系统架构必备知识列表,收藏这篇就够了 - 编号59401

@@@@@ 2026-03-17 17

架构师面试中,80%的候选人都能熟练画出微服务架构图,但问到"你的服务如何保证数据最终一致性"时,往往只回答"使用消息队列",却说不清事务消息与本地消息表的区别——这就是架构知识"似懂非懂"的典型症状。

1. 从单体到分布式:必须理清的3个核心取舍

某创业公司早期用单体架构快速验证市场,用户量突破10万后,一次促销活动导致数据库连接池被打满,整个系统宕机4小时。复盘时发现,如果当初在订单和库存模块间引入消息队列做异步削峰,即使库存扣减延迟5秒,用户也能正常下单。这个案例揭示了架构演进的核心矛盾:强一致性带来的是可用性下降,而最终一致性则需配合补偿机制。常见的场景是:用本地消息表+定时任务实现最终一致,远比分布式事务协议(如XA)更实用,尤其当你的数据库不支持全局事务时。

2. 缓存不是"放数据就行":穿透、雪崩、击穿的实战解法

某电商平台双11大促时,热门商品详情页的缓存失效瞬间,大量请求直接打到数据库,MySQL连接数飙升到上限,导致页面加载耗时从50ms变成12秒。事后分析发现,他们使用了最简单的"过期时间+主动刷新"策略,但没做两件事:第一,对热点key设置随机过期时间,避免集中失效;第二,在数据库层加布隆过滤器,拦截不存在的数据查询。更实用的做法是:用本地缓存(如Caffeine)做一级缓存兜底,即使Redis挂掉,热点数据也能从本地获取,这比单纯依赖Redis的哨兵模式更抗压。

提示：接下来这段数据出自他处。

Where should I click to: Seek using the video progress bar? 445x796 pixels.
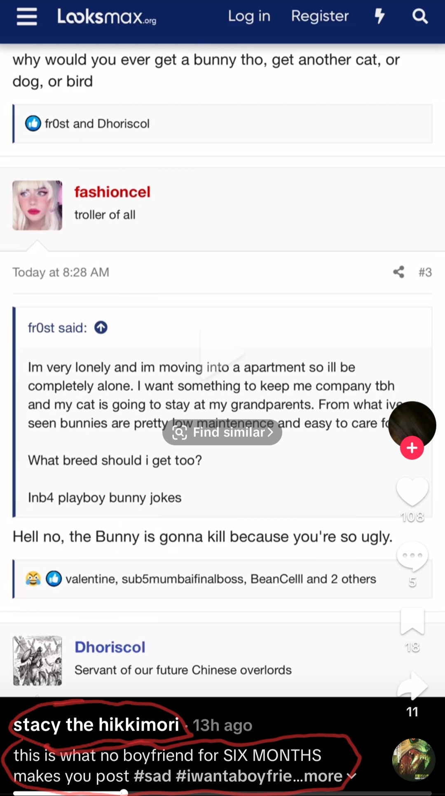(223, 793)
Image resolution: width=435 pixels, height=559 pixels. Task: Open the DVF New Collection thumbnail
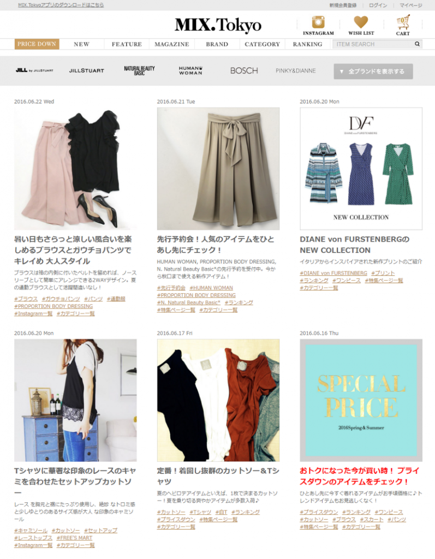(x=361, y=169)
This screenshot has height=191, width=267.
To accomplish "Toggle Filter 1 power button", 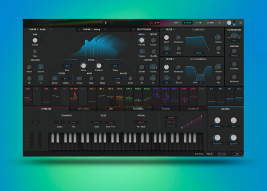I will (162, 29).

3. 数据库设计最容易被忽视的"隐性成本":索引失效与查询反模式

某SaaS系统的一张日志表,数据量从100万涨到500万后,一个简单的分页查询从10ms变成了3秒。问题出在开发者用了SELECT * FROM logs WHERE created_at > '2024-01-01' ORDER BY id LIMIT 1000, 20——这种"深分页"导致MySQL需要扫描前1000行再丢弃,而正确的做法是用游标分页(WHERE id > last_id LIMIT 20)。更隐蔽的反模式是:在频繁查询的列上使用函数(如DATE(created_at)),这会让索引完全失效,此时应该考虑使用覆盖索引生成列来优化。

4. 架构师最常踩的3个误区

  • 误区一:盲目追求"高可用"而忽略成本——某团队为内部管理系统的报表功能引入Kubernetes集群,结果每月云服务成本从2000元涨到8000元,而实际上用一台4核8G的云服务器做单点部署,加个定时备份和负载均衡器就足够应对日均1000次查询。
  • 误区二:把"技术选型"当成"堆砌新技术"——看到别人用Redis Cluster就盲目跟进,结果业务场景只是简单的KV缓存,单机Redis完全够用,反而因集群的节点通信和槽位迁移增加了运维复杂度。
  • 误区三:轻视监控和可观测性——线上出问题时,只能登录服务器看日志,却没有链路追踪和指标监控。正确的做法是:哪怕只部署一个服务,也要加上健康检查接口关键指标暴露(如请求量、错误率、P99延迟),用Grafana+Prometheus做可视化,成本低但救命。